= ACTIONS TO TAKE =
1 > Reproduce the part of the aquarium forum thread below between "And my plants" and "(Jan 20, 2005)", inclusive.
2 > Translate this sentence from the aquarium forum thread below into French: "That tank is sweet Josh."
3 > In the aquarium forum thread below, what was the water's pH before the Flora Base was added?

= EXTRACT PROVIDED =
==*==

View attachment 122774


----------



## JustJoshinYa (Mar 25, 2006)

That Flora Base is good stuff, it drastically softenes the water and helps hold a stable PH also, and my chain swords are already sending out runners which i am propagating at the moment







. here was my water params prior to and after the flora base.
Prior After Flora Base
P.H>*8.0* P.H>*7.0*
Nitrate>15ppm Nitrate>20ppm 
Nitrite>0ppm Nitrite>0ppm
Ammonia>0ppm Ammonia>0ppm
GH>*13ppm* GH>*5ppm*
KH>*9ppm* KH>*2ppm*

And my plants seemed to be doing very well in the flora base substrate, i would recommend it to anyone and until today i havent even started a steady consistent dosing schedule, so i can't wait to see what the increased light/co2/ferts will have to offer my tank. thanks to everyone for helping me get this project on track.


----------



## B. Rodgers (Jan 20, 2005)

That tank is sweet Josh. Don't worry about the Rhom buddy, I got ya covered!

==*==

= RAW DATA =

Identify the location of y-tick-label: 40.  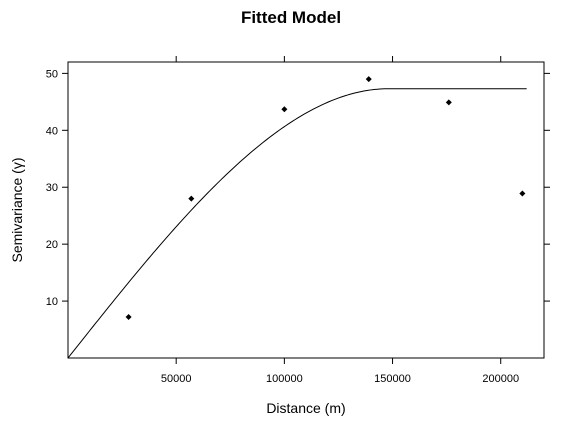
(52, 131).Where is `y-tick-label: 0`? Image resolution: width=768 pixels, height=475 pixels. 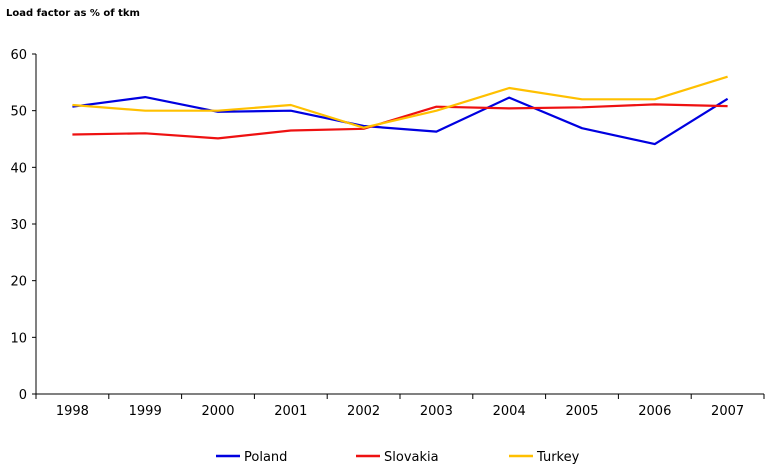
y-tick-label: 0 is located at coordinates (23, 396).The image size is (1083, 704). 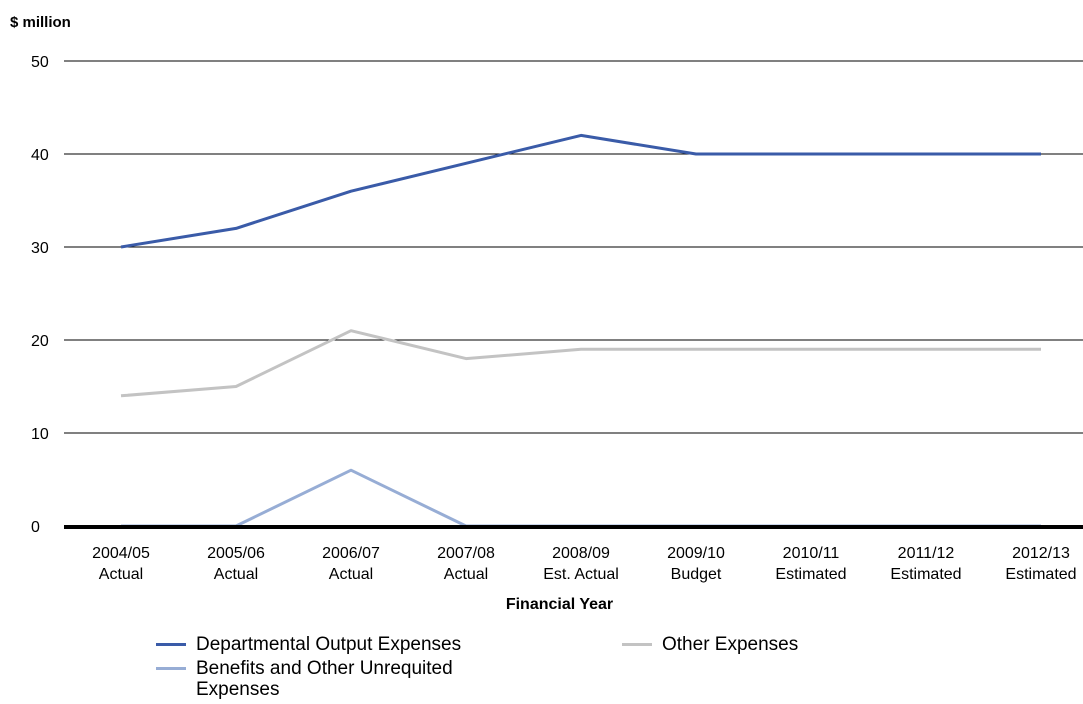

==*==

= SOLUTION LIST =
1 >
And my plants seemed to be doing very well in the flora base substrate, i would recommend it to anyone and until today i havent even started a steady consistent dosing schedule, so i can't wait to see what the increased light/co2/ferts will have to offer my tank. thanks to everyone for helping me get this project on track.


----------



## B. Rodgers (Jan 20, 2005)

2 > Cet aquarium est génial, Josh.

3 > 8.0